(Element and text position data)
============
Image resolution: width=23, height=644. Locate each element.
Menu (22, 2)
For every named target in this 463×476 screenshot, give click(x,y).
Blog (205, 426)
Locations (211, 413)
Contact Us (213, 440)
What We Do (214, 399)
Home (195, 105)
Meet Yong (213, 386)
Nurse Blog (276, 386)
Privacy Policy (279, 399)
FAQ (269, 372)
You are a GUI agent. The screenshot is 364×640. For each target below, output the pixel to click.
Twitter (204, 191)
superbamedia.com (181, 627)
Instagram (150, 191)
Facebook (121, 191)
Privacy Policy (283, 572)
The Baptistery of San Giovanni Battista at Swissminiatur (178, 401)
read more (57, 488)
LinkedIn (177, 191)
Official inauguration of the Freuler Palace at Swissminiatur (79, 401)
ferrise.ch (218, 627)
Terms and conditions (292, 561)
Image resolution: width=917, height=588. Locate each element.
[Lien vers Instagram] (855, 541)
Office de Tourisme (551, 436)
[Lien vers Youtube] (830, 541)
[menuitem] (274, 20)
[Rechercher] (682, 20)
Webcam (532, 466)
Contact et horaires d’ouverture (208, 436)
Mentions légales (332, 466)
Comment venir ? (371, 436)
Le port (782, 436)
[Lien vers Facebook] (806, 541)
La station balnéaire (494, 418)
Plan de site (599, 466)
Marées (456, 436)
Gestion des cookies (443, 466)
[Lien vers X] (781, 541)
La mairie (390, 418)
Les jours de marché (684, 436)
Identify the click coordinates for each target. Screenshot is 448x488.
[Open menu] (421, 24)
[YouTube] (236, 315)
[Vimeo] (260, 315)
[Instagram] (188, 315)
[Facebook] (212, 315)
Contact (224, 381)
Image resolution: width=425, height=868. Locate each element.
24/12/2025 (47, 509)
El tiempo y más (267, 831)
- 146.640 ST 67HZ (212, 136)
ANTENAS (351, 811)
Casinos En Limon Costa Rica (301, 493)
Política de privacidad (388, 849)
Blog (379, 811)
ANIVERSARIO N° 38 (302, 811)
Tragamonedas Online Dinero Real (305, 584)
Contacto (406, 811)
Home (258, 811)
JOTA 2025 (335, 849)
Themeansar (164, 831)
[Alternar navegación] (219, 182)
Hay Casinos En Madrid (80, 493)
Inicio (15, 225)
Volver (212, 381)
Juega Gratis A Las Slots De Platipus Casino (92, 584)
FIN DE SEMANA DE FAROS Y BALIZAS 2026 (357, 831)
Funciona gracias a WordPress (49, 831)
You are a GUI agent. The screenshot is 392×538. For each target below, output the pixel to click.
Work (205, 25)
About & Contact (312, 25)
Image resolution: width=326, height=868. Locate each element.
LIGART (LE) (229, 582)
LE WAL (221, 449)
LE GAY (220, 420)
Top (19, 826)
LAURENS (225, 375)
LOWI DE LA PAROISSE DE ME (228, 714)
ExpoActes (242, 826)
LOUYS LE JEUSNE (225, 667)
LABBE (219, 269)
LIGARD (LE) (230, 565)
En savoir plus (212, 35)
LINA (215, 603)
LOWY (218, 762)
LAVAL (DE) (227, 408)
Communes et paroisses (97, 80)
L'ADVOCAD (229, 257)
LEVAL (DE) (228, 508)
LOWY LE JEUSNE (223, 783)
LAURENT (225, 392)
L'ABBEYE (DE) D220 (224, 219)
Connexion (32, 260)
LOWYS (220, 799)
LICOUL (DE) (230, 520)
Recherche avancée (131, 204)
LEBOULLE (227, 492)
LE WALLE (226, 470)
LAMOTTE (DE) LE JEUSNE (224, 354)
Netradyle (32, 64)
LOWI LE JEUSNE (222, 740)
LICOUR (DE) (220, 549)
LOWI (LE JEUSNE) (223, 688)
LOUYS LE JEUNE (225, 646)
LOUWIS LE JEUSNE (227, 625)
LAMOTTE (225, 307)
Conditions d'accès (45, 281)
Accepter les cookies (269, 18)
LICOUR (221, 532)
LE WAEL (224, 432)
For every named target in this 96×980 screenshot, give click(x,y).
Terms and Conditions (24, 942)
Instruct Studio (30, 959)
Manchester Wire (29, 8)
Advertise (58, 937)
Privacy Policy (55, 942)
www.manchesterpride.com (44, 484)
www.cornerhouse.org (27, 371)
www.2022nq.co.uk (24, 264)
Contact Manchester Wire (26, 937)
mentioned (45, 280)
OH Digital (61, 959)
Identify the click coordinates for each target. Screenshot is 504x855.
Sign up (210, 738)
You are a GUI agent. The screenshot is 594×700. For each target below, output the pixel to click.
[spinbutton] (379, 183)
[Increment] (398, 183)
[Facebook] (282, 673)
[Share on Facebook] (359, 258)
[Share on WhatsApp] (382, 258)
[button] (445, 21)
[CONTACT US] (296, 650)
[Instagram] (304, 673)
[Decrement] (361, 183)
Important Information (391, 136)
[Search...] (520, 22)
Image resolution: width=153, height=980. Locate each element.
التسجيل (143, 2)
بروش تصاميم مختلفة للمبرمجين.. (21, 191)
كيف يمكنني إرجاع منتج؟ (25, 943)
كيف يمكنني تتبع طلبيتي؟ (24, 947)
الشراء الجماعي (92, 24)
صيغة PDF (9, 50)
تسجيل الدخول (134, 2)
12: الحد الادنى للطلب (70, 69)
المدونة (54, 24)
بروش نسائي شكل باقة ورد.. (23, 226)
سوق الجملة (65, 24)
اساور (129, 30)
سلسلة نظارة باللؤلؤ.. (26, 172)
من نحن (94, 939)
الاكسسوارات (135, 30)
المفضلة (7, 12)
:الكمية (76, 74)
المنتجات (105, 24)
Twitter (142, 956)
============
● JOB:
Write out every row from the one with "Juega Gratis A" up to and including the one with "Privacy Policy (55, 942)", shifting each coordinate in the answers up by 25.

● EXERCISE RESPONSE:
Juega Gratis A Las Slots De Platipus Casino (117, 609)
FIN DE SEMANA DE FAROS Y BALIZAS 2026 (382, 856)
Funciona gracias a WordPress (74, 856)
You are a GUI agent. The screenshot is 392×538. For each target below, output the pixel to click.
Work (230, 50)
About & Contact (337, 50)
Image resolution: width=326, height=868. Locate each element.
LIGART (LE) (254, 607)
LE WAL (246, 474)
LE GAY (245, 445)
Top (44, 851)
LAURENS (250, 400)
LOWI DE LA PAROISSE DE ME (253, 739)
ExpoActes (267, 851)
LOUYS LE JEUSNE (250, 692)
LABBE (244, 294)
LIGARD (LE) (255, 590)
En savoir plus (237, 60)
LINA (240, 628)
LOWY (243, 787)
LAVAL (DE) (252, 433)
Communes et paroisses (122, 105)
L'ADVOCAD (254, 282)
LEVAL (DE) (253, 533)
LOWY LE JEUSNE (248, 808)
LAURENT (250, 417)
L'ABBEYE (DE) D220 (249, 244)
Connexion (57, 285)
LOWYS (245, 824)
LICOUL (DE) (255, 545)
Recherche avancée (156, 229)
LEBOULLE (252, 517)
LE WALLE (251, 495)
LAMOTTE (DE) LE JEUSNE (249, 379)
Netradyle (57, 89)
LOWI LE JEUSNE (247, 765)
LICOUR (DE) (245, 574)
LOWI (LE JEUSNE) (248, 713)
LOUYS LE JEUNE (250, 671)
LOUWIS LE JEUSNE (252, 650)
LAMOTTE (250, 332)
Conditions d'accès (70, 306)
Accepter les cookies (294, 43)
LICOUR (246, 557)
LE WAEL (249, 457)
For every named target in this 96×980 screenshot, give click(x,y).
Terms and Conditions (49, 967)
Instruct Studio (55, 984)
Manchester Wire (54, 33)
Advertise (83, 962)
Privacy Policy (80, 967)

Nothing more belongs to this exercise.